Objectives: This effort assessed the feasibility of using the estimation model to increase the sample size for RWD studies of treatment response in different drug classes.

Methods: The model was applied to the OM1 MDD PremiOM Dataset, a RWD source containing data on over 490,000 MDD patients with a diagnosis of depression and receiving treatment from a mental health professional. Patients met the following inclusion criteria: 1) a diagnosis of MDD; 2) new drug initiation (index date) for a drug indicated for depression treatment; 3) baseline observation within 90 days prior to 14 days after the index day; and 4) follow-up observation between 45 and 273 days post-index date.

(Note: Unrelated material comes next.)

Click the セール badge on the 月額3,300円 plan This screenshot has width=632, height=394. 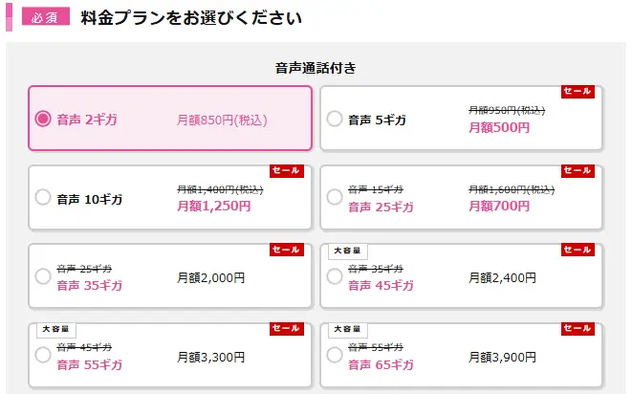[x=286, y=329]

Results: The cohort included 182,750 patients. Of these, 38,252 had at least one recorded CGI-I score in the study timeframe. The remaining 144,498 patients had estimated CGI-I (eCGI-I) scores generated by the AI model. Increases of 4.3x to 6.0x in available study sample size were observed across drug classes. Specifically, sample sizes increased for serotonin-specific modulators (6.0x), serotonin-norepinephrine reuptake inhibitors (5.1x), norepinephrine dopamine reuptake inhibitors (5.0x), serotonin antagonists and reuptake inhibitors (5.0x), atypical antipsychotics (4.9x), tetracyclic antidepressants (4.5x), tricyclic antidepressants (4.4x), and selective serotonin reuptake inhibitors (4.3x).

Conclusions: Use of an AI-based model to estimate CGI-I scores for patients with depression increased the number of patients available for RWD studies across drug classes.